===== Exercise material =====

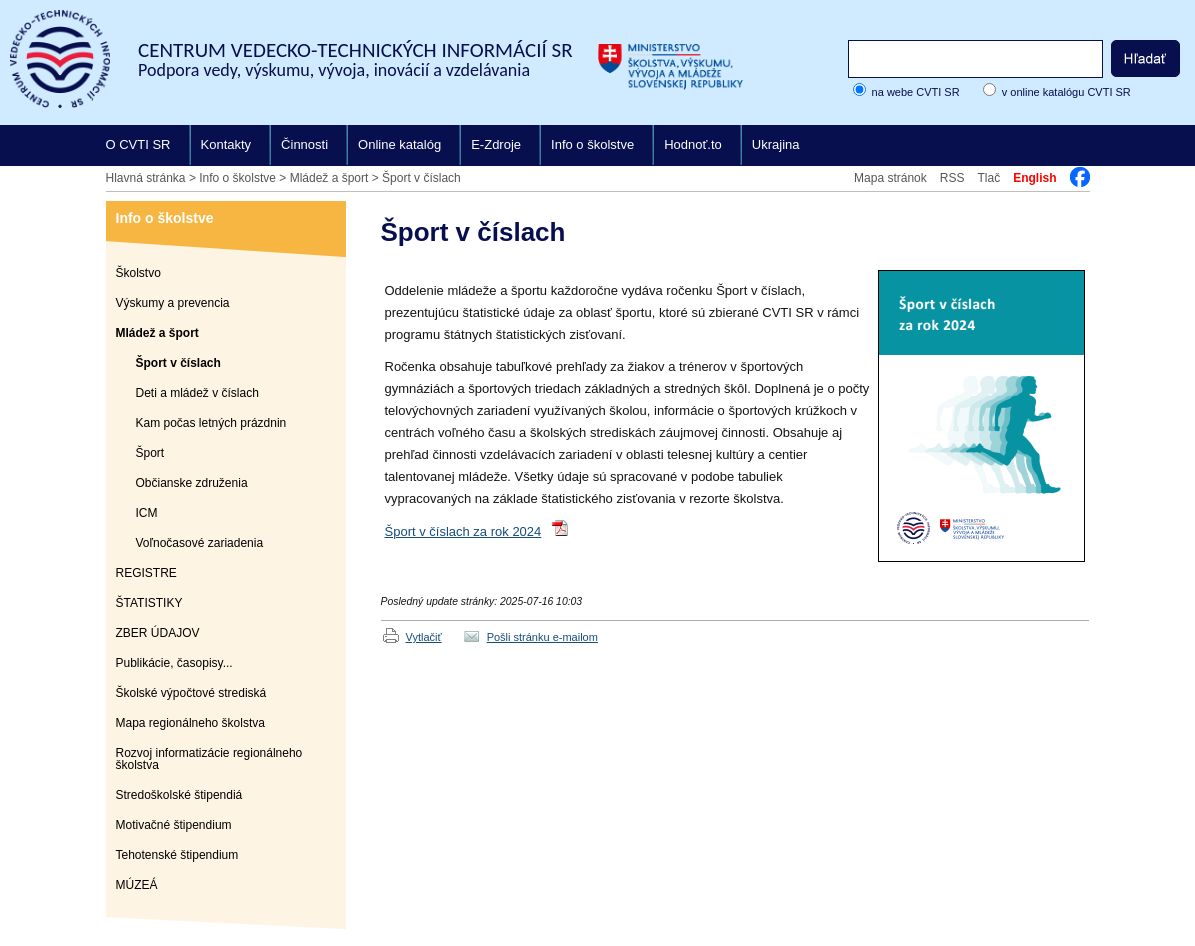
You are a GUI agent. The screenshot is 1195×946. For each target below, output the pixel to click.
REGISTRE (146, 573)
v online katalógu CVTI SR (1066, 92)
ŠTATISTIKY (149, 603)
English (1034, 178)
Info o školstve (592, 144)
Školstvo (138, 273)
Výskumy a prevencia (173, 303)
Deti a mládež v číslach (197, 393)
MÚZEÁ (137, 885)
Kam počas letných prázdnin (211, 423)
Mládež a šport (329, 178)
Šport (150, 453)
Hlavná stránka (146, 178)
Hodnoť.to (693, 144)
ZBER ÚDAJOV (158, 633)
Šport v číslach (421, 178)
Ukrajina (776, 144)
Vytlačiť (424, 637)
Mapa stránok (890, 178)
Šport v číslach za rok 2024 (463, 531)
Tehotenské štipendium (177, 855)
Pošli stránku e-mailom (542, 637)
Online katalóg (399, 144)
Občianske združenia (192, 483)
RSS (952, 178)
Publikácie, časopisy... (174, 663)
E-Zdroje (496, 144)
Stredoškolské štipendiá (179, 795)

=====

Rewrite the listing with every occurrence of "Šport v číslach" changed to "Šport v štatistikách" and everything else left as it is. Omit the pictures from your answer.

You are a GUI agent. The screenshot is 1195×946. For each target below, output the pixel to click.
REGISTRE (146, 573)
v online katalógu CVTI SR (1066, 92)
ŠTATISTIKY (149, 603)
English (1034, 178)
Info o školstve (592, 144)
Školstvo (138, 273)
Výskumy a prevencia (173, 303)
Deti a mládež v číslach (197, 393)
MÚZEÁ (137, 885)
Kam počas letných prázdnin (211, 423)
Mládež a šport (329, 178)
Šport (150, 453)
Hlavná stránka (146, 178)
Hodnoť.to (693, 144)
ZBER ÚDAJOV (158, 633)
Šport v štatistikách (421, 178)
Ukrajina (776, 144)
Vytlačiť (424, 637)
Mapa stránok (890, 178)
Šport v štatistikách za rok 2024 (463, 531)
Tehotenské štipendium (177, 855)
Pošli stránku e-mailom (542, 637)
Online katalóg (399, 144)
Občianske združenia (192, 483)
RSS (952, 178)
Publikácie, časopisy... (174, 663)
E-Zdroje (496, 144)
Stredoškolské štipendiá (179, 795)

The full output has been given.